** Opening RECORDS FOR THIS EXERCISE block **
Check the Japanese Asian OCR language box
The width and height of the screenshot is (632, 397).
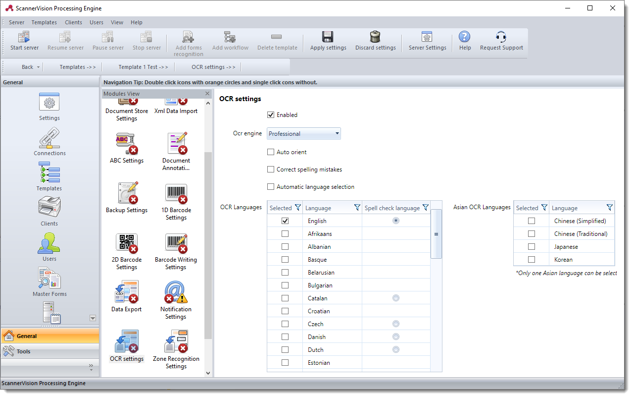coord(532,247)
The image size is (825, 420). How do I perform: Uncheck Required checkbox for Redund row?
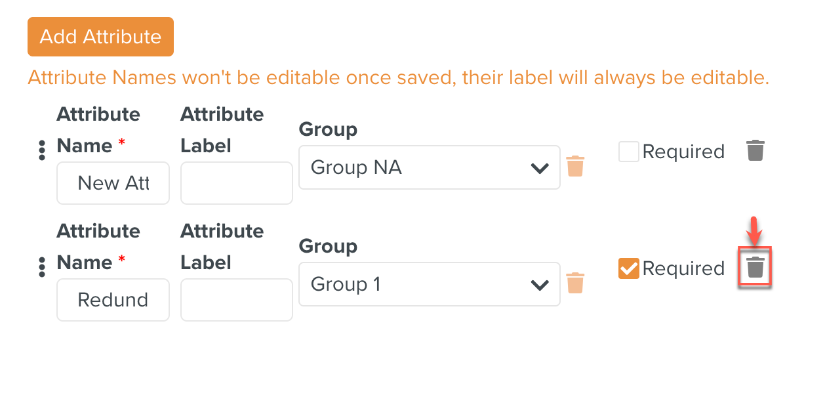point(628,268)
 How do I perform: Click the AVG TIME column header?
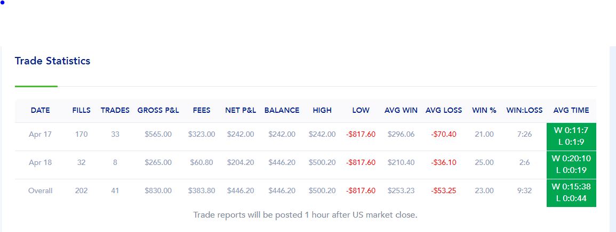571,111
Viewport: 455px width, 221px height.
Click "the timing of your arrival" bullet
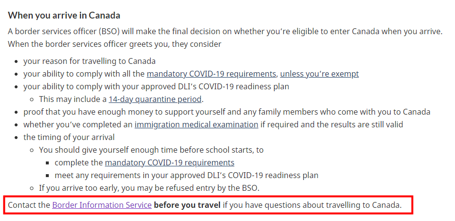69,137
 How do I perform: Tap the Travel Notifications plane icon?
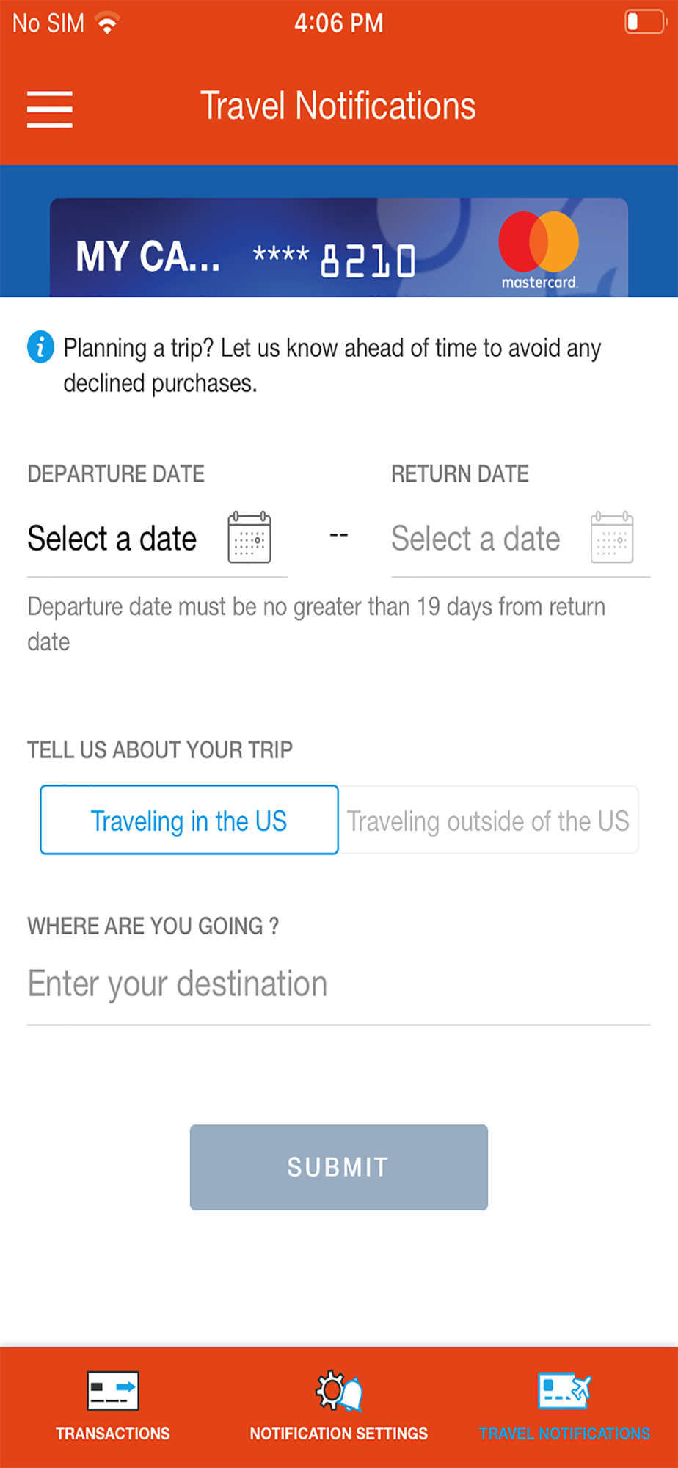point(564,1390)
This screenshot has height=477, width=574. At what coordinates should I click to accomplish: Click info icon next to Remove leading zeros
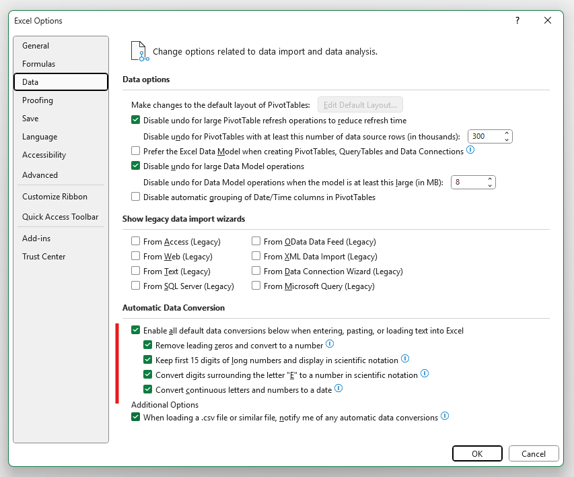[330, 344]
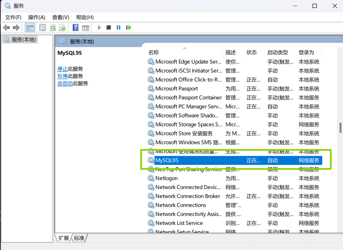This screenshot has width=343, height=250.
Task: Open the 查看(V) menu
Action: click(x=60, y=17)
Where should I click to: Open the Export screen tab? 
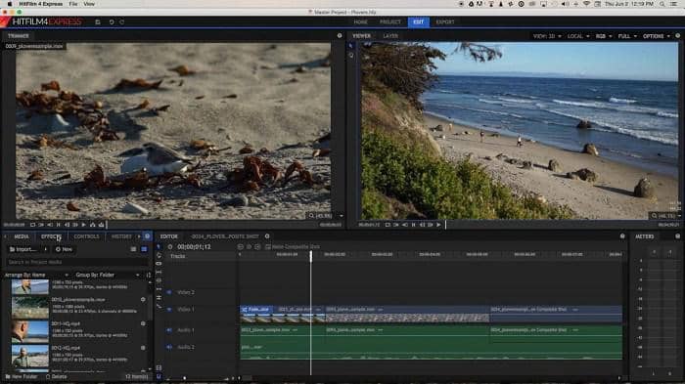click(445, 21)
** Closing RECORDS FOR THIS EXERCISE block **
EXERCISE REQUIREMENTS -> Transcribe exactly, with no pictures, the lines running from the first line of the material through the line holding "Viewport: 455px width, 221px height.".

RESULT OF THIS EXERCISE ->
Check the Japanese Asian OCR language box
The width and height of the screenshot is (632, 397).
coord(532,247)
The image size is (825, 420). How do I perform: Uncheck Required checkbox for Redund row?
point(628,268)
 How do I perform: Click the AVG TIME column header?
571,111
Viewport: 455px width, 221px height.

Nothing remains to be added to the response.